I'm following the tutorial "Deep MNIST for Experts", https://www.tensorflow.org/versions/r0.11/tutorials/mnist/pros/index.html#deep-mnist-for-experts
Using Convolutional Neural Networks, I get an accuracy of 93.49%. Which is in fact low and I'm trying to improve it, but I have a doubt. According to the tutorial,
for i in range(20000):
batch = mnist.train.next_batch(50)
if i%100 == 0:
train_accuracy = accuracy.eval(feed_dict={x:batch[0], y_: batch[1], keep_prob: 1.0})
print("step %d, training accuracy %g"%(i, train_accuracy))
train_step.run(feed_dict={x: batch[0], y_: batch[1], keep_prob: 0.5})
The train accuracy is logged after every 100 iterations and seeing the accuracy, it keeps oscillating like increasing and then decreasing.
step 100, training accuracy 0.1
step 200, training accuracy 0.13
step 300, training accuracy 0.12
step 400, training accuracy 0.08
step 500, training accuracy 0.12
step 600, training accuracy 0.05
step 700, training accuracy 0.09
step 800, training accuracy 0.1
step 900, training accuracy 0.12
step 1000, training accuracy 0.09
step 1100, training accuracy 0.11
step 1200, training accuracy 0.09
step 1300, training accuracy 0.11
step 1400, training accuracy 0.06
step 1500, training accuracy 0.09
step 1600, training accuracy 0.14
step 1700, training accuracy 0.07
step 1800, training accuracy 0.08
......
step 19800, training accuracy 0.14
step 19900, training accuracy 0.07
Is there any reason for that? Or is it normal? Then why so? Also, what kind of variables I can change to improve the final accuracy? I've tried changing the learning rate variable already.
Oscillating accuracy is typically caused by a learning_rate
that is too high.
My first tip would indeed be to lower the learning_rate
, did you test multiple learning rates on a logarithmic scale, e.g. 0.1,0.05,0.02,0.01,0.005,0.002,...?
Using drastically smaller learning rates should remove the oscillating accuracy. Also check this answer on Kaggle and the linked document to get a better understanding.
EDIT:
Based on the remark in the comment: this accuracy is measured per batch. Since you are comparing the accuracies on different batches each time (a simple vs. a harder batch) it's normal that you don't get a monotonic increase in accuracy. You can further reduce the oscillations:
By increasing the batch size, the fluctuations should decrease: the impact of the difficulty of different examples will be averaged out.

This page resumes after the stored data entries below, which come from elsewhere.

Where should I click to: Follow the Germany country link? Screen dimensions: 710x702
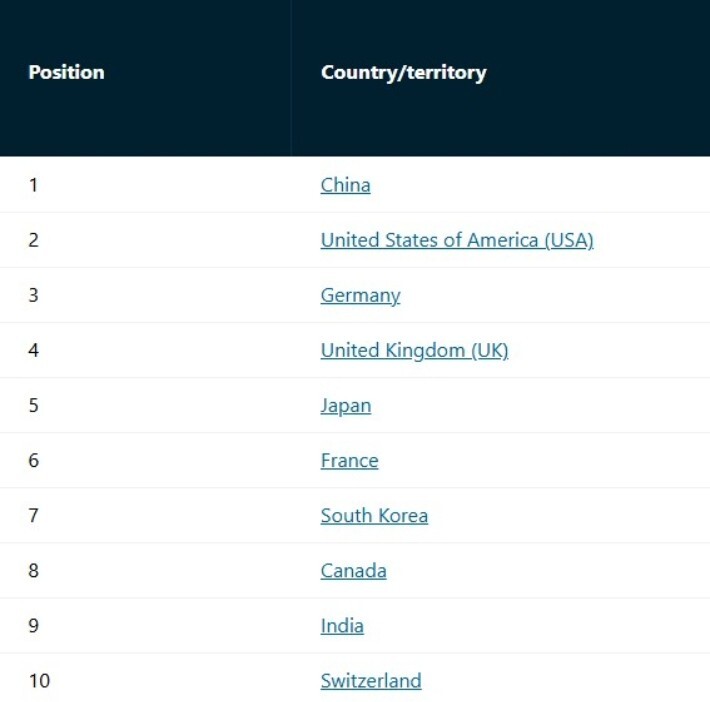[360, 295]
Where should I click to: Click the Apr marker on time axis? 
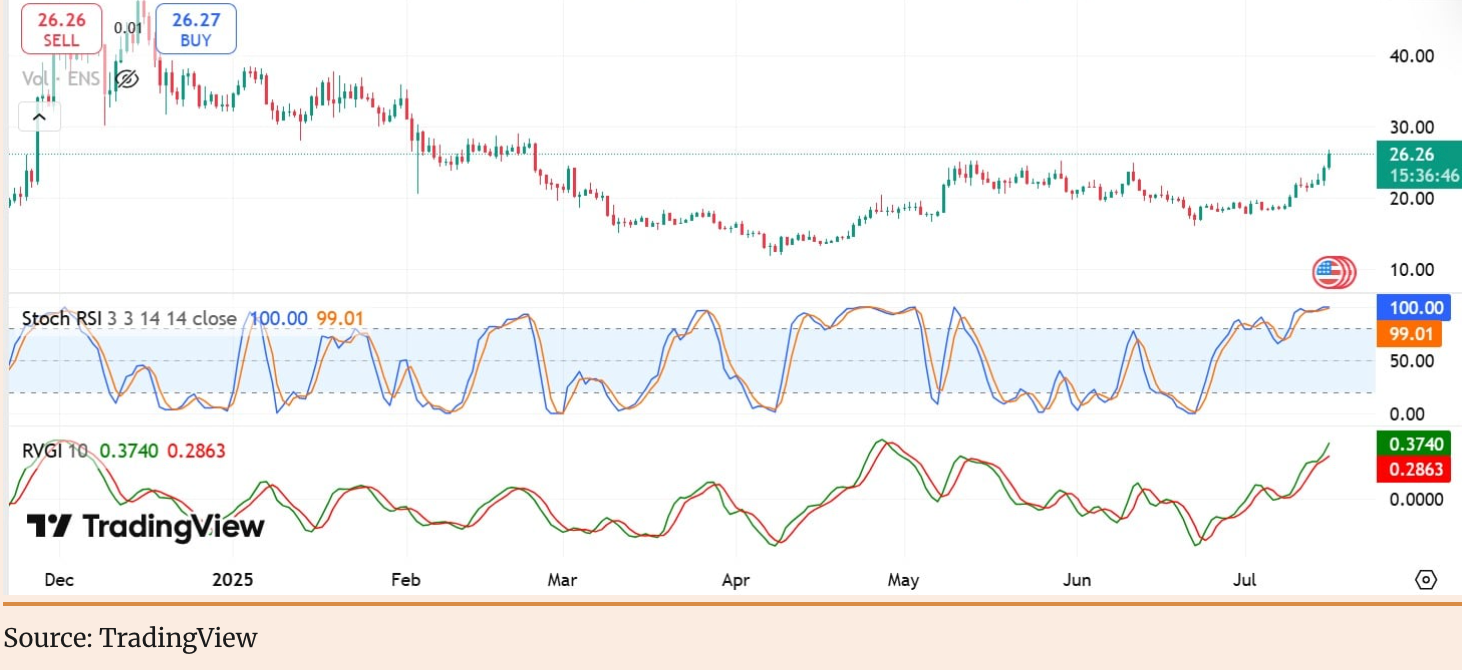(736, 580)

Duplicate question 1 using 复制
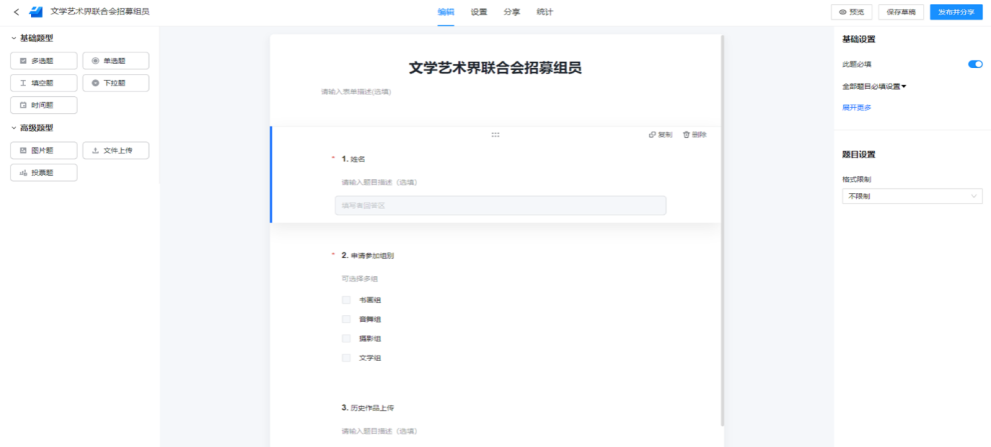(x=660, y=134)
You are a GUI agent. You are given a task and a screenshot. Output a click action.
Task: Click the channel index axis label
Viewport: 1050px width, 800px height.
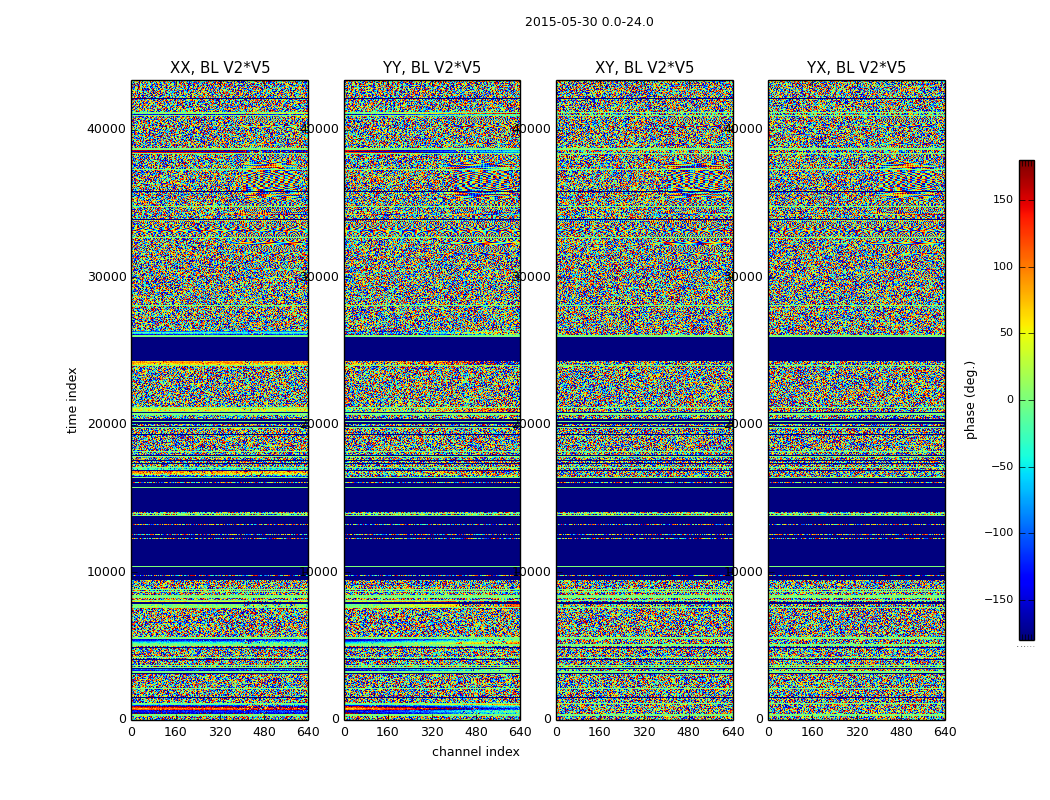pos(475,752)
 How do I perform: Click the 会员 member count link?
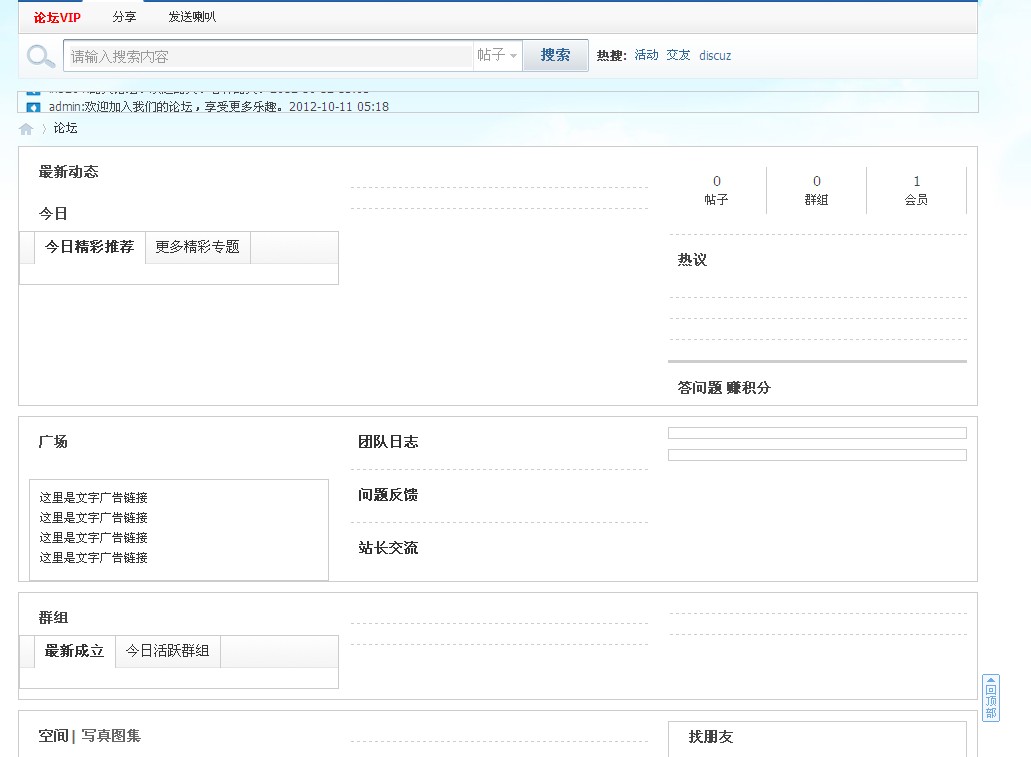(x=916, y=190)
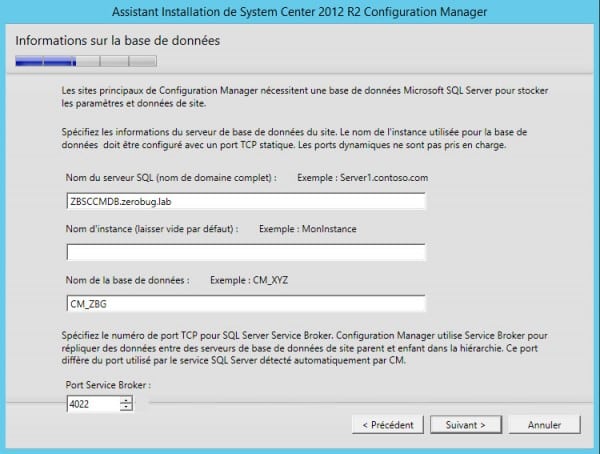The image size is (600, 454).
Task: Click the SQL server name field containing ZBSCCMDB.zerobug.lab
Action: [x=244, y=200]
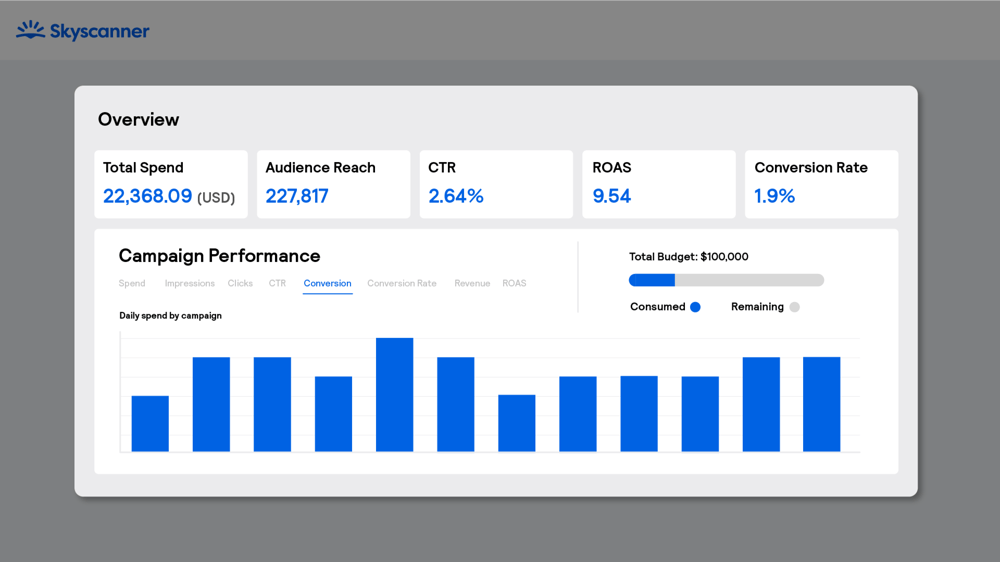Click the Total Spend card
The image size is (1000, 562).
click(171, 184)
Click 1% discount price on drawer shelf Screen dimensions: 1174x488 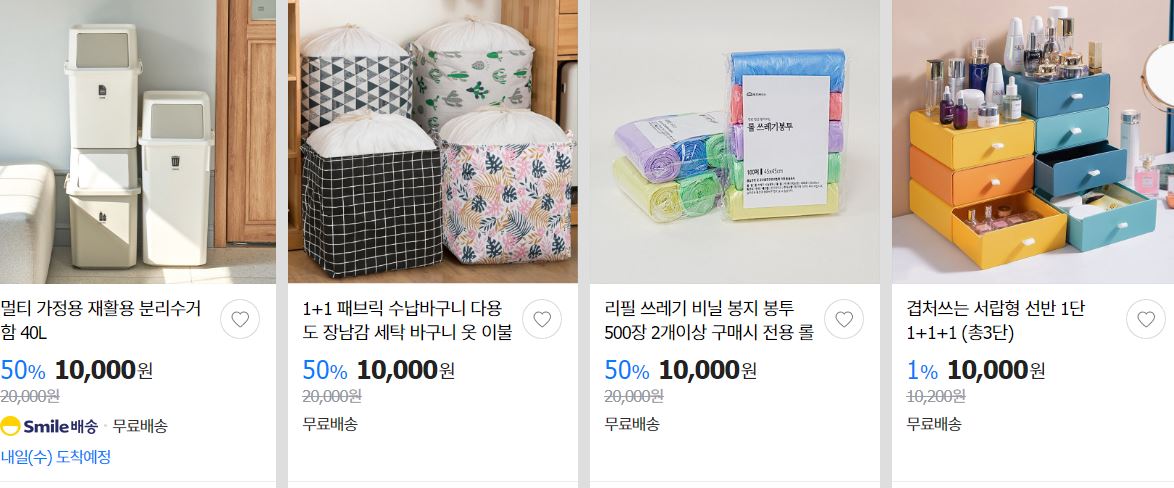[x=976, y=370]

You could also calculate the training accuracy over a constant set of examples:
Using a validation set
Averaging the batch accuracies over all batches in one epoch
Actually calculating the accuracy over all examples in the training set after each number of training steps. This off course has a big impact on the training time if you have a large training set.